Attorney General Peter F. Kilmartin today joined fellow attorneys general in announcing two settlements with Abbott Laboratories over allegations of illegal off-label marketing of its drug, Depakote. The Attorney General's Medicaid Fraud and Patient Abuse Unit and the Consumer Protection Unit were members of the respective multistate groups that investigated Abbott Laboratories.
In one settlement, 49 states, the District of Columbia and the federal government reached a $1.5 billion agreement with the company to settle civil and criminal allegations that Abbott Laboratories illegally marketed Depakote, which resulted in false claims to Medicaid and other federal healthcare programs. The $1.5 billion settlement is the second largest recovery from a pharmaceutical company in a single civil and criminal global resolution.
In a separate agreement, 45 states, the District of Columbia and the federal government reached a $100 million agreement with the company under the respective federal and states' consumer protection laws. Rhode Island's complaint, filed with the Providence County Superior Court, alleges specific violations of the Rhode Island Deceptive Trade Practices Act. The agreement marks the largest consumer protection-based pharmaceutical settlement ever reached in the United States.
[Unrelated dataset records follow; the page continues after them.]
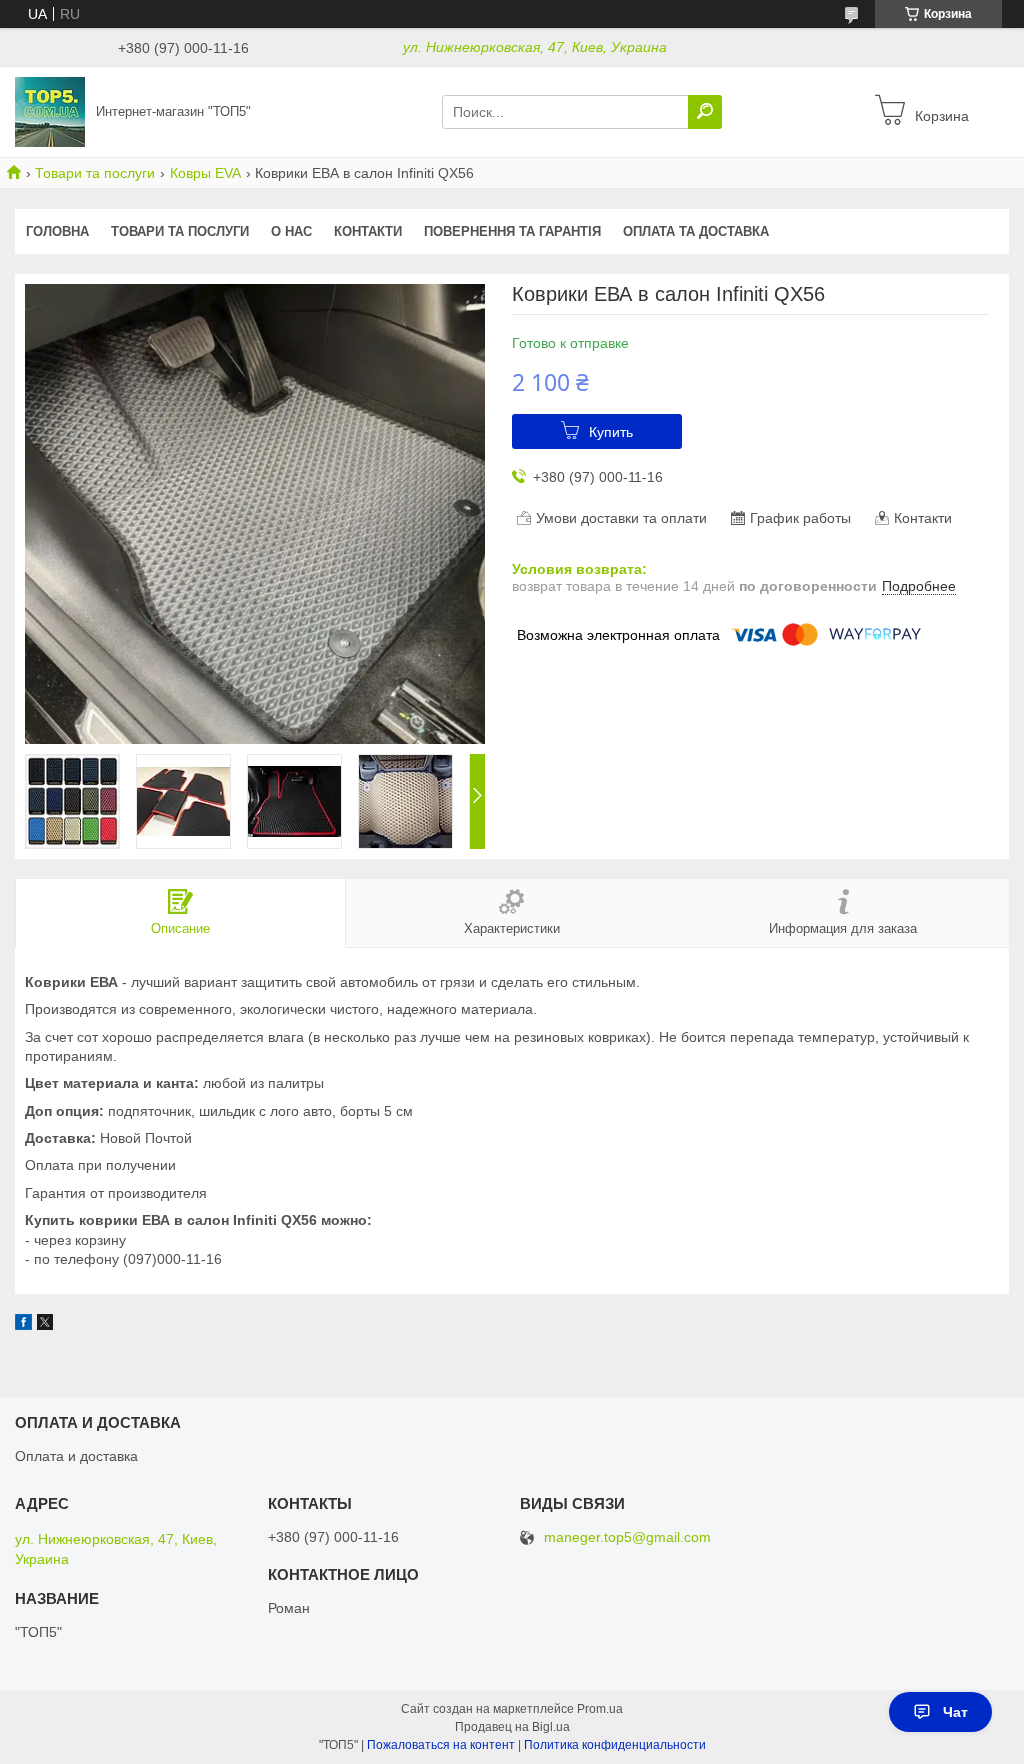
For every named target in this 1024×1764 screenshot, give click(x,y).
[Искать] (705, 112)
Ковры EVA (205, 173)
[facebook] (23, 1325)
Rhode Island will receive approximately $1.22 million under the Medicaid settlement and $1.14 million under the consumer protection settlement. In addition, Abbott will be restricted from marketing the drug for off-label uses not approved by the U.S. Food and Drug Administration.
"This settlement sends the message to the pharmaceutical industry that the marketing of drugs for off-label uses and charging states for them will not be tolerated," said Attorney General Kilmartin. "Time and time again, big pharmaceutical companies knowingly sidestep FDA rules in exchange for a greater profit. It is not only unethical, it is illegal."
The states contend that from January 1998 through December 31, 2008, Abbott promoted the sale and use of Depakote for uses that were not approved by the Food and Drug Administration as safe and effective. This alleged conduct resulted in false claims to Medicaid and other federal healthcare programs. Further, the covered conduct from the settlement provides that Abbott Laboratories made false and misleading statements about the safety, efficacy, dosing and cost-effectiveness of Depakote for some unapproved uses; improperly marketed the product in nursing homes; and paid illegal remuneration to health care professions and long term care pharmacy providers to induce them to promote and/or prescribe Depakote.
Abbott Laboratories will pay the states and the federal government a total of $800 million in civil damages and penalties to compensate Medicaid, Medicare and various federal healthcare programs for harm suffered as a result of its conduct. In addition to the civil settlement, Abbott Laboratories pled guilty this morning to a violation of the Food, Drug and Cosmetic Act (FDCA) and agreed to pay a criminal fine and forfeiture of $700 million. Further, as a condition of the settlement, Abbott Laboratories will enter into a Corporate Integrity Agreement with the United States Department of Health and Human Services, Office of the Inspector General.
In a separate complaint filed today along with the settlement agreement, the states alleged that Abbott engaged in unfair and deceptive practices when it marketed Depakote for off-label uses. Depakote is approved for treatment of seizure disorders, mania associated with bipolar disorder and prophylaxis of migraines, but the attorneys general alleged that Abbott marketed the drug for treating unapproved uses, including schizophrenia, agitated dementia and autism.
As a result of the states' investigation, Abbott has agreed to significantly change how it markets Depakote and to cease promoting off-label uses.